How current is the cloned data?
The clone reflects production data at the point the branch was created. It's a snapshot, not a live sync. For most development and QA purposes this is sufficient, since the goal is production-equivalent complexity rather than real-time data. For testing that specifically requires recent data, branches can be re-created from the latest production snapshot.
Does cloning a large production database slow down environment creation?
Not significantly. The clone happens at the storage layer as a filesystem operation, which means the time taken is largely independent of database size. An environment branched from a production database with 80GB of data takes roughly the same time to create as one with 1GB.
What if our production database contains data we can't bring into any non-production environment, even sanitized?

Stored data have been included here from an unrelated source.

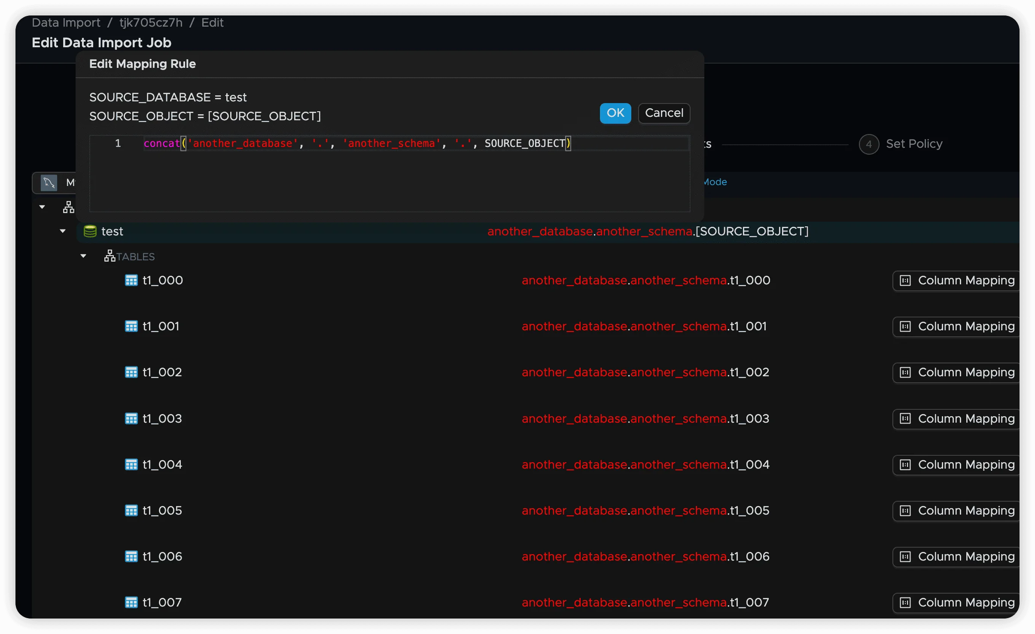
Task: Open tjk705cz7h breadcrumb link
Action: coord(151,23)
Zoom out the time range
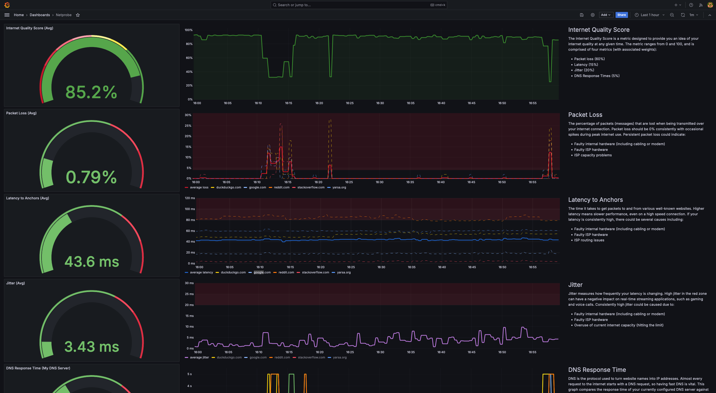The image size is (716, 393). point(672,15)
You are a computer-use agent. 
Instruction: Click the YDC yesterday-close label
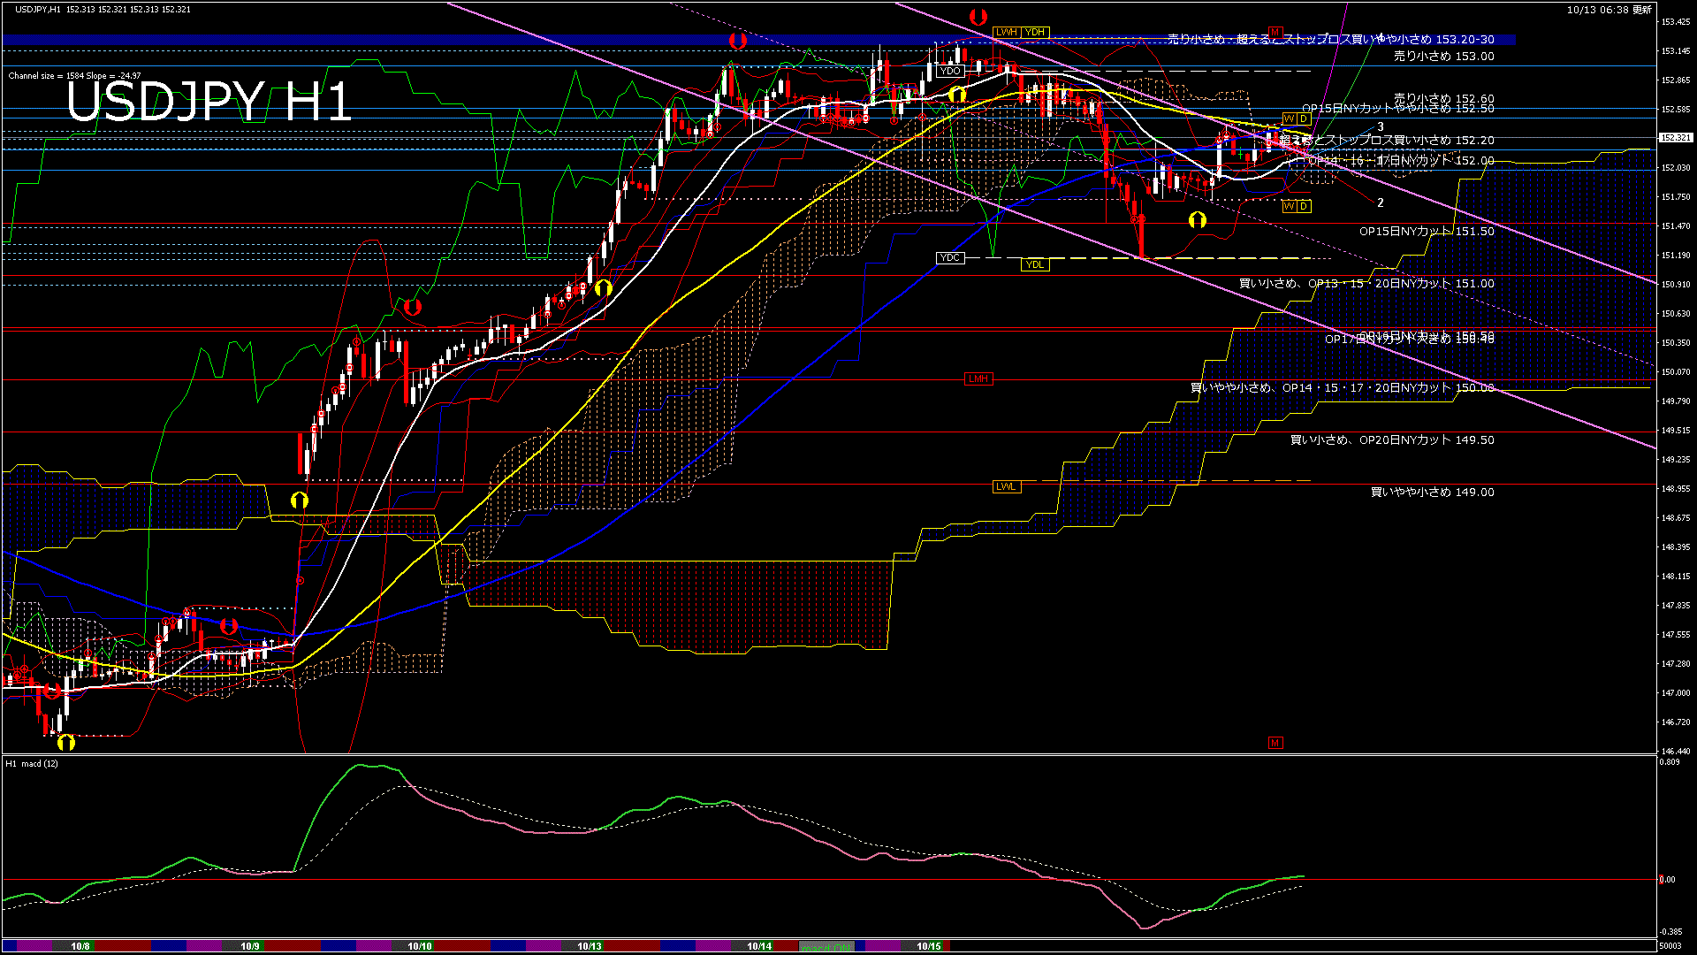point(949,258)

The sanitization hook can be configured to exclude specific tables entirely rather than masking them. For data that can't leave production under any circumstances, the pattern is to exclude those tables from the clone and seed them with synthetic data instead. The rest of the database retains its production complexity.
Can we run the sanitization hook against specific data types rather than the whole database?
Yes. Sanitization hooks have full access to the database and can apply different treatments to different tables: masking email addresses in one table, replacing names in another, and leaving non-sensitive tables untouched. The configuration is as granular as the application requires.